→ Work order
Starting with the line that contains "Image resolution: width=970" and stopping after the line that contains "Task: Toggle bold formatting in notes toolbar", return each line below exactly as written, with no others.

→ Input
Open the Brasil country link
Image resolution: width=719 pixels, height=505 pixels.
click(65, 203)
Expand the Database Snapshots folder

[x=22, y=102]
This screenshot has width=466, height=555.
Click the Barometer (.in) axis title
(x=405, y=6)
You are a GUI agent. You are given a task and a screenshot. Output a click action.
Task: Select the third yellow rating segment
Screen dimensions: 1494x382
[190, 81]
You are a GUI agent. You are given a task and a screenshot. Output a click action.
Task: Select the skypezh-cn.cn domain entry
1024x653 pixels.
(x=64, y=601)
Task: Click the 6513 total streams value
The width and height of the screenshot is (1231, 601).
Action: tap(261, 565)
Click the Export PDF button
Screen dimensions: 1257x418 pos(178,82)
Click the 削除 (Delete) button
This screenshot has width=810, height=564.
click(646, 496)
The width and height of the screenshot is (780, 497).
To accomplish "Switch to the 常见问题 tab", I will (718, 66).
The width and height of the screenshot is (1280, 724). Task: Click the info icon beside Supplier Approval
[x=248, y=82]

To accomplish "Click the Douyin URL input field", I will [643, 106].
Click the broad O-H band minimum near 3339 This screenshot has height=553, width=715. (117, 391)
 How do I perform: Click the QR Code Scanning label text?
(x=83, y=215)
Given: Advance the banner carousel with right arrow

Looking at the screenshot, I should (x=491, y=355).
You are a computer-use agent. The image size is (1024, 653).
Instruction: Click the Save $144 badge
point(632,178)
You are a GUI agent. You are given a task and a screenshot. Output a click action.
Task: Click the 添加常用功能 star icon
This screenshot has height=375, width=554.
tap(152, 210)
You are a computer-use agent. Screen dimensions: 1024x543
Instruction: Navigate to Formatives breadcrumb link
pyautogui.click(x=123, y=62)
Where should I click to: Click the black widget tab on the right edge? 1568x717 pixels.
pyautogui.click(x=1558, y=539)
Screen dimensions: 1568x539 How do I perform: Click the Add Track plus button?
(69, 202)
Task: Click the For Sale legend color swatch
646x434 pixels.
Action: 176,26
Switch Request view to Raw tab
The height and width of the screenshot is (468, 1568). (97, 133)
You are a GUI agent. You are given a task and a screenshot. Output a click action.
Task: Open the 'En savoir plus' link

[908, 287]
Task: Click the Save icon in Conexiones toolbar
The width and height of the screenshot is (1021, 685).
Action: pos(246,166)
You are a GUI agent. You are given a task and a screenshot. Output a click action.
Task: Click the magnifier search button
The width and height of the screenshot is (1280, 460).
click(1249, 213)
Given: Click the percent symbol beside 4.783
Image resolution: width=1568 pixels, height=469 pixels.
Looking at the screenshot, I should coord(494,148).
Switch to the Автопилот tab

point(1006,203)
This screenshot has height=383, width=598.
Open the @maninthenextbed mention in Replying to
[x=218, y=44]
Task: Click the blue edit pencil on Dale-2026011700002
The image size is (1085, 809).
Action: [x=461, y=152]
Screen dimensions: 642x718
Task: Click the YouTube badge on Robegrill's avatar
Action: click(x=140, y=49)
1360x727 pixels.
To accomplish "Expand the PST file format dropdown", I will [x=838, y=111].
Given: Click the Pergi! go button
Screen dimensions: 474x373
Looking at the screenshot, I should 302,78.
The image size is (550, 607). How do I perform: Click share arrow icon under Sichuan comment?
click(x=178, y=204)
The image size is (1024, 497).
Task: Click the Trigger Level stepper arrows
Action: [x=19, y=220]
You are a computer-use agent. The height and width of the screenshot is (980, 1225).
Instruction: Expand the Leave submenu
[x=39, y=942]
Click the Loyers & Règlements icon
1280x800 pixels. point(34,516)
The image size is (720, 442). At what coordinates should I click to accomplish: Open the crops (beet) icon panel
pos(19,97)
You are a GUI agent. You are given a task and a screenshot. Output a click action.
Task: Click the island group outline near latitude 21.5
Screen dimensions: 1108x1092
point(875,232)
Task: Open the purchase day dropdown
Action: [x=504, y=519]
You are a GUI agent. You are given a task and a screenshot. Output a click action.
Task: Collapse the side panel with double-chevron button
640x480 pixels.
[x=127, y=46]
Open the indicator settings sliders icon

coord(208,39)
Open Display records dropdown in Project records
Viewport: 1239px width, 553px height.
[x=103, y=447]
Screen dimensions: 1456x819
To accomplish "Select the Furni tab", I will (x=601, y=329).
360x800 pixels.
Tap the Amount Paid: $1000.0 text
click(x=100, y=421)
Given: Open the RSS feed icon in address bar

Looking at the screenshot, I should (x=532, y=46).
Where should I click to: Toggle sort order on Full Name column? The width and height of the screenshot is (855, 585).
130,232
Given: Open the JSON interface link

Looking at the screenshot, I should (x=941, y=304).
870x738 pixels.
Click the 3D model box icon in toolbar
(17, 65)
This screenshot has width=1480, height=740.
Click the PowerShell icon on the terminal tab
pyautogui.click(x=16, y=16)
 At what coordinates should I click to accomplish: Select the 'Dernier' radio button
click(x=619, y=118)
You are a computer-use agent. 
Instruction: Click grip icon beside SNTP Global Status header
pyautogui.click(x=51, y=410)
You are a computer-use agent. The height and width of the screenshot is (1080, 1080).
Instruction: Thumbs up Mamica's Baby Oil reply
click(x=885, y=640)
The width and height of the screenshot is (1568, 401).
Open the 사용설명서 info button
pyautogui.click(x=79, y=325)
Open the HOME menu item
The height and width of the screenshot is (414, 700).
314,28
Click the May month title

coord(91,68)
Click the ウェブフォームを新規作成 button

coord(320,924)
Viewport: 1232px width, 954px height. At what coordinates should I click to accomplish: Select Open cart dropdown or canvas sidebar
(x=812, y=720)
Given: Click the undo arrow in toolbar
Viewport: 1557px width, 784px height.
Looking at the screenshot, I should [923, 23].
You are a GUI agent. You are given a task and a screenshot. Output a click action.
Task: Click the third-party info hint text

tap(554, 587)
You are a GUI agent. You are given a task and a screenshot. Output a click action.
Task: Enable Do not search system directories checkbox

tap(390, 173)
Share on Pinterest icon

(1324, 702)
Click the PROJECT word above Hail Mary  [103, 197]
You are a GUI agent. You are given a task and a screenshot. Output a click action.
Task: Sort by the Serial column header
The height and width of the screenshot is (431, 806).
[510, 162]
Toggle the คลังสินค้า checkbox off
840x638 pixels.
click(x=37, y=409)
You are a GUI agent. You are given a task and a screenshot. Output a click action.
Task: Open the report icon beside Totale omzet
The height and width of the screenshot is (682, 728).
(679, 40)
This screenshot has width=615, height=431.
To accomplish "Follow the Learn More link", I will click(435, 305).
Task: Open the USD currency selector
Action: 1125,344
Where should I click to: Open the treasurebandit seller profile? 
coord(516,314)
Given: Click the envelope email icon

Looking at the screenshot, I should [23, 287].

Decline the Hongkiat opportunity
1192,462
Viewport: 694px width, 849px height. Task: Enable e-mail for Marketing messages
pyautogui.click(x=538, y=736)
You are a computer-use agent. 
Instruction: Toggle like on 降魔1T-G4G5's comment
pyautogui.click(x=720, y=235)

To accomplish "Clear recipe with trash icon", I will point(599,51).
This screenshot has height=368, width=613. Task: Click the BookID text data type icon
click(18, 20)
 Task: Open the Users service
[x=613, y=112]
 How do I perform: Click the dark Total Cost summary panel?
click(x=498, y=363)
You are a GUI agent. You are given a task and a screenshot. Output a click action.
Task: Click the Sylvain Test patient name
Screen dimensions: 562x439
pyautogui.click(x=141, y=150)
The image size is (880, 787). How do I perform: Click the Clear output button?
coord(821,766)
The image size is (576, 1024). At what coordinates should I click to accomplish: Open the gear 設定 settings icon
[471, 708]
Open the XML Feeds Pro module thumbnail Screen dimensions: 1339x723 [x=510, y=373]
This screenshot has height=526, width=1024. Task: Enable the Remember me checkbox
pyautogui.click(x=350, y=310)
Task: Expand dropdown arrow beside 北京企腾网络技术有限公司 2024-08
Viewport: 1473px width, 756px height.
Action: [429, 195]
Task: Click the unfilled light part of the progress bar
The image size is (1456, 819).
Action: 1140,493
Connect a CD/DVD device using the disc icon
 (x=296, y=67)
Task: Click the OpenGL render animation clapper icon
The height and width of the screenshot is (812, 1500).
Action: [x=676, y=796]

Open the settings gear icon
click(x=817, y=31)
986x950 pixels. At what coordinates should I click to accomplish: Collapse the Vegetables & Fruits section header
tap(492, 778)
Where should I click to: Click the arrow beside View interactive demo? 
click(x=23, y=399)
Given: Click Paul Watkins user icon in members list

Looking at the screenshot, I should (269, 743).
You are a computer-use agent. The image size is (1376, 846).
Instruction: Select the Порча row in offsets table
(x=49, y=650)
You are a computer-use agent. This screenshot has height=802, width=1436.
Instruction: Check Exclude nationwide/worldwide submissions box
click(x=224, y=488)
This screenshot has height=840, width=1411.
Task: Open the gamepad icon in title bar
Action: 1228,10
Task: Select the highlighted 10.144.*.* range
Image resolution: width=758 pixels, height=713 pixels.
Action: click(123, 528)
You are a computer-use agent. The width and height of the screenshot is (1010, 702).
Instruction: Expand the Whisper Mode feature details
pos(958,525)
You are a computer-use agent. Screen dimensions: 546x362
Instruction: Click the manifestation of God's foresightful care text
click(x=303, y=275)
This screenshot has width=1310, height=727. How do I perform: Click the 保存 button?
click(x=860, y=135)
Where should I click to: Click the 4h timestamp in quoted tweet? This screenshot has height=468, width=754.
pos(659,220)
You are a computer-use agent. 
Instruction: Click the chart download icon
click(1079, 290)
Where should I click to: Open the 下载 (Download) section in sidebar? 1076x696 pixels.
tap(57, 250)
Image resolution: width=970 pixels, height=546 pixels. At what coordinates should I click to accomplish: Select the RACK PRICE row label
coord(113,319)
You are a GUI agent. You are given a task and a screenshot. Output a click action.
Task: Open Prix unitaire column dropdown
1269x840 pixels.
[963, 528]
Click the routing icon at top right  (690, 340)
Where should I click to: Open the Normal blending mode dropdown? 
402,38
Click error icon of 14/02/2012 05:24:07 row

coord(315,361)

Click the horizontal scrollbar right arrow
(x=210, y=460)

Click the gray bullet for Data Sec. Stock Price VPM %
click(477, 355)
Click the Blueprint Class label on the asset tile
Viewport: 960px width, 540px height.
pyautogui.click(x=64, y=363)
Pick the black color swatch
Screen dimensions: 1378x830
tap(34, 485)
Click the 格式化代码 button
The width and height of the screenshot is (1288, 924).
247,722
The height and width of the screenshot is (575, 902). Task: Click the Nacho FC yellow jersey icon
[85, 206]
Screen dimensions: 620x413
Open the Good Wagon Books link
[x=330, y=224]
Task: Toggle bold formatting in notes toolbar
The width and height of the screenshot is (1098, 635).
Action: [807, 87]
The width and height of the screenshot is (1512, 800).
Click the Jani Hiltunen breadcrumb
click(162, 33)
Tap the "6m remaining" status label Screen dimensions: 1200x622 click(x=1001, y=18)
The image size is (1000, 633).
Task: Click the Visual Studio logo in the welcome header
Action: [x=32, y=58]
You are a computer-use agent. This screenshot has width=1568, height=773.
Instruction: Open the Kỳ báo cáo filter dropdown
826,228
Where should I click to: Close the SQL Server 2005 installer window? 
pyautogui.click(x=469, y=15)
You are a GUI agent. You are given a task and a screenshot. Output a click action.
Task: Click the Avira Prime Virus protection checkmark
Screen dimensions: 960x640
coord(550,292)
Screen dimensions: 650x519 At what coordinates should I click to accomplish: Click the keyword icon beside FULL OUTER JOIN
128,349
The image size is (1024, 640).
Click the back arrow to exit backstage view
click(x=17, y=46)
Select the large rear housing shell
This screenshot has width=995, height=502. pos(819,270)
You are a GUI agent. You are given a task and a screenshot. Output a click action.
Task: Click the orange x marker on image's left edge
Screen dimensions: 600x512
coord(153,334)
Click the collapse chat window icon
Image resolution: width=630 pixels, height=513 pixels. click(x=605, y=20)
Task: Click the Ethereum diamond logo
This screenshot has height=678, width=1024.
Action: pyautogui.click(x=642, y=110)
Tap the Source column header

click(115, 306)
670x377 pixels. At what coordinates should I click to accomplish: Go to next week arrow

→ Solution for this task
Image resolution: width=970 pixels, height=546 pixels. At what coordinates should I click to accomplish: Select the RACK PRICE row label
coord(113,319)
You are a GUI agent. You are given a task and a screenshot. Output a click action.
Task: Open Prix unitaire column dropdown
1269x840 pixels.
[963, 528]
Click the routing icon at top right  (690, 340)
Where should I click to: Open the Normal blending mode dropdown? 
402,38
Click error icon of 14/02/2012 05:24:07 row

coord(315,361)

Click the horizontal scrollbar right arrow
(x=210, y=460)

Click the gray bullet for Data Sec. Stock Price VPM %
click(477, 355)
Click the Blueprint Class label on the asset tile
Viewport: 960px width, 540px height.
pyautogui.click(x=64, y=363)
Pick the black color swatch
Screen dimensions: 1378x830
tap(34, 485)
Click the 格式化代码 button
The width and height of the screenshot is (1288, 924).
247,722
The height and width of the screenshot is (575, 902). Task: Click the Nacho FC yellow jersey icon
[85, 206]
Screen dimensions: 620x413
Open the Good Wagon Books link
[x=330, y=224]
Task: Toggle bold formatting in notes toolbar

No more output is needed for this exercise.